# First VFD



## retiredsparktech (Mar 8, 2011)

Honestly said:


> I come from a residential and light commercial background, and for the first time have the need to install a VFD. Application is a 3ph 50hp irrigation pump. This is the only 3ph piece of equip, so I advised the customer that a VFD would be cheaper than changing his single ph service to 3 ph.
> 
> Can anybody recommend a good company to buy from, that would have good customer support to help me select the VFD that I need and also be there to answer questions if I have any?


I don't think they make a single phase VFD for that large of a motor.


----------



## JRaef (Mar 23, 2009)

Honestly said:


> I come from a residential and light commercial background, and for the first time have the need to install a VFD. Application is a 3ph 50hp irrigation pump. This is the only 3ph piece of equip, so I advised the customer that a VFD would be cheaper than changing his single ph service to 3 ph.
> 
> Can anybody recommend a good company to buy from, that would have good customer support to help me select the VFD that I need and also be there to answer questions if I have any?


Ooooh, a virgin! :w00t:

Down boys, down boys...

First, you need to understand that to power a 50HP motor from a single phase resource, the VFD must be TWICE the size of the motor, so you will need a 100HP drive.
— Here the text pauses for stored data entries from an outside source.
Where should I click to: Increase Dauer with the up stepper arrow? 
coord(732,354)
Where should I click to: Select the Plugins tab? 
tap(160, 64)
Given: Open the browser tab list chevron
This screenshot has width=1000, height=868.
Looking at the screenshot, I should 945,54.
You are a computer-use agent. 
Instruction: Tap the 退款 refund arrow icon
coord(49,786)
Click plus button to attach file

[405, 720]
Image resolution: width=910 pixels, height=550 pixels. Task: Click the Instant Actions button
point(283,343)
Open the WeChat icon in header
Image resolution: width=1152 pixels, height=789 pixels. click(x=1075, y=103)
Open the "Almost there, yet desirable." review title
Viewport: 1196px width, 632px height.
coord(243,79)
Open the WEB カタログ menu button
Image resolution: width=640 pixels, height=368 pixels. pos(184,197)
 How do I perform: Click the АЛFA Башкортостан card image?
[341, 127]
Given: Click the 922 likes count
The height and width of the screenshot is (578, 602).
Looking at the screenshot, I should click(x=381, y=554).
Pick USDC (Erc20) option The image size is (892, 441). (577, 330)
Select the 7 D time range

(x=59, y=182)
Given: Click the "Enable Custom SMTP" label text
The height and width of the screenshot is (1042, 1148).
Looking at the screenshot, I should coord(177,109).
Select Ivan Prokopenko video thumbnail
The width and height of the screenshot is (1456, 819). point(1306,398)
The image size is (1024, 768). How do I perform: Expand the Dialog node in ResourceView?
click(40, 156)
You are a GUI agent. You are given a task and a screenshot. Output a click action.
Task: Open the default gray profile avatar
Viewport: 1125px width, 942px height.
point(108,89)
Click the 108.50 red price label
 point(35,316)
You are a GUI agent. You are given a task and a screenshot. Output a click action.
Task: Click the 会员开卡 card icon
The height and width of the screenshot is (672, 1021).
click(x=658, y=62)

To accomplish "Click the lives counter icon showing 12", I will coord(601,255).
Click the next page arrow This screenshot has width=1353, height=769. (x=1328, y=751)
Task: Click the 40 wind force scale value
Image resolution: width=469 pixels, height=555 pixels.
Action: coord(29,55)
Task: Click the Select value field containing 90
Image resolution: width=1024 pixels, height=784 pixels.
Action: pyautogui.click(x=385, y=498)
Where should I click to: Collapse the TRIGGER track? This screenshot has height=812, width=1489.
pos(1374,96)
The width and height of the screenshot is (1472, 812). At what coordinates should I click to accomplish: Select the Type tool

This is because the line input components of the drive must be capable of the SINGLE PHASE current draw, which is higher than the 3phase motor current by a factor of 1.732 (the square root of 3). Then because a single phase rectifier will create more DC ripple on the bus, which the transistors can't live with, you need more capacitance on the DC bus, which is why the VFD size is doubled.

Next, you must remember that the Code requires that your conductors feeding the VFD must be sized at 125% of the *VFD's* maximum input amp rating, not the motor's. So you must look at the max input amps of tht 100HP drive to size the conductors, even though the motor is only 50HP.

Then you must make sure that you either use RGC for the raceways, or use what is called "VFD cable" that is shielded, and ground the shields at BOTH ends, not just one like in signal wiring.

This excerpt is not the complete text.